Ona göre, “terörist denilen kimseler de başlangıçta sıradan öfke dolu insanlar; onları vahşetin askerleri haline getiren şeyse ortak kültleri. Bu kült sayesinde kendi amaçlarına, liderlerine ve kendilerine tapınılacak düzeyde anlam atfediyorlar; dünyevi hazlardan vazgeçiyor, hakikatin istisnai bir bilgisine 
eriştikleri inancına kapılıyorlar. Hatta aralarından bazıları, eylemlerinin sonucunda cennete gideceklerine inanacak kadar telkine yatkın ve manipülasyona açık hale gelebiliyorlar. Böyle bir zihinsel isleyiş başlayınca onlar için haz kaynağı, küçümsedikleri ve hiç yerine koydukları diğer insanları aşağılama ve acıya tabi tutmak oluyor. İnançlarını paylaşmayan herkese karşı tahammülsüz hale geliyorlar”.76 

 Terörist eylemlere katılan ve sürdüren bir bireysel psikolojide, yeteri kadar öfke ve adanmayı sağlayacak bir koşullar yumağıyla birlikte şu üç özellikten birinin mutlaka bulunması gerekir. Bunlardan birincisi, belli düzeyde tehlikeye atılma ve risk alma potansiyeline, ikincisi ise yine başkalarını düşünmeme, acımasızlık ve vicdansızlık düzeyine sahip olmaktır.
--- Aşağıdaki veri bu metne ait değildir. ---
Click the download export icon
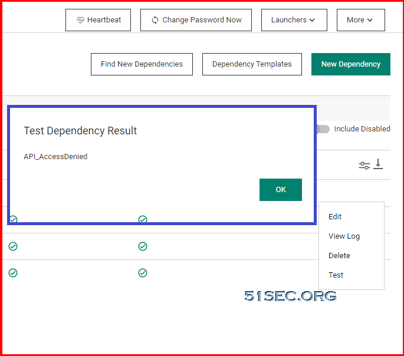 click(378, 164)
Ölümü ve öldürmeyi böylesine basit bir 
şey haline getiren üçüncü özellik ise, kendisinin bir biçimde böyle bir eylemi yapmaya layık olduğu fikridir. Tüm bu özellikler, kolayca “gözü peklik, korkusuzluk, yiğitlik, fedakârlık” olarak ideolojik dile çevrilmesi mümkün olan nitelikler taşır.77 

Bir terör örgütünün içine çekilmek istenen bireyi, öncelikle kendi kişiliğinin değersiz olduğuna ve hizmet edeceği ideolojinin büyüklüğüne inandırmak gerekir. Daha sonra düşmanı tanıması sağlanır. Bu düşmanı yok ettiği takdirde bütün kötülüklerin yok olacağı düşüncesi hâkim kılınmaktadır. 
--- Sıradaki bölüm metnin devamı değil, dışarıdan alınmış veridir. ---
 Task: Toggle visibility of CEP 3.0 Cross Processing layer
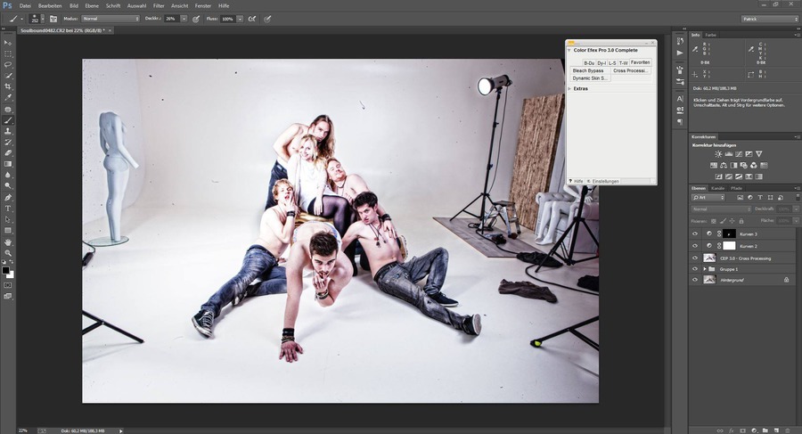point(695,258)
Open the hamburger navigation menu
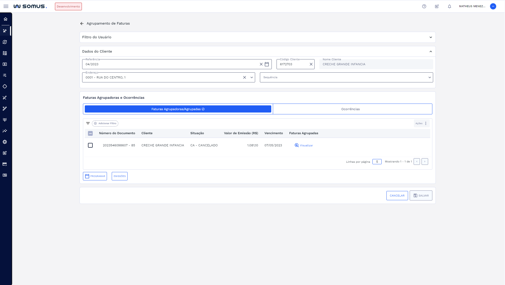The width and height of the screenshot is (505, 285). (6, 6)
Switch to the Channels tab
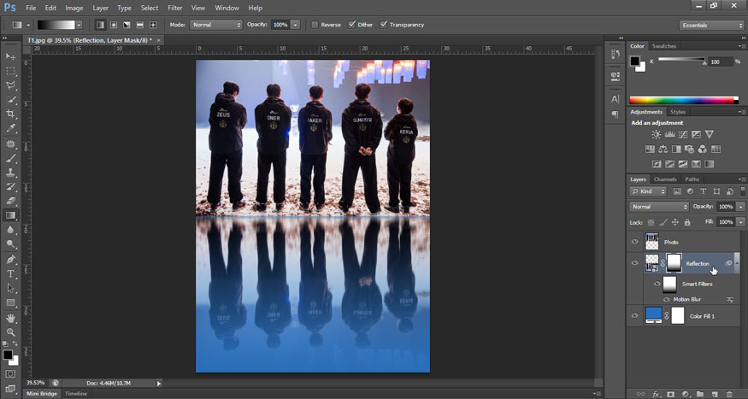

Son olarak, yapacağı eylemlerle bir kahraman olacağı ve insanların gözünde yükseleceği fikri benimsetildiğinde, artık bu bireyin terörist olmasının önünde hiçbir engel kalmayacaktır.78 

Terörün Amaçları., 

Genellikle bütün terör örgütlerinin öncelikli amaçları propaganda yaparak davalarının varlığını ortaya çıkarmaktır. Nihai amacı ise terör eylemlerini kitle hareketine dönüştürerek, devlete karşı bir isyan oluşturmaktır.79 

Sosyo-Kültürel Amaçları., 

Toplumlarda farklı kültürel altyapı ve dünya görüşüne sahip grupların karşı karşıya getirilmek suretiyle çatıştırılmaya çalışılmaları, dolayısıyla toplumun birlik ve bütünlüğünü, düzenini bozma terörün dikkati çeken amaçları arasındadır.80 Etnik yapının istismarı, zaman içinde teröre kaynak teşkil 
etmektedir. Yapay veya doğal, oluşan etnik yapı teröre kaynak teşkil ettiğinde bu unsura karşı, toplumda zamanla oluşmaya başlayan tepkiler, yavaş yavaş dışa vurulmaktadır. Terör eylemleri sonucu açığa çıkan toplumsal duyarlılık, toplumun, terörün kaynağını teşkil eden unsura karşı ayrım gözetmeksizin, bilinçsiz bir şekilde tepki duyması sonucunu doğurmaktadır. 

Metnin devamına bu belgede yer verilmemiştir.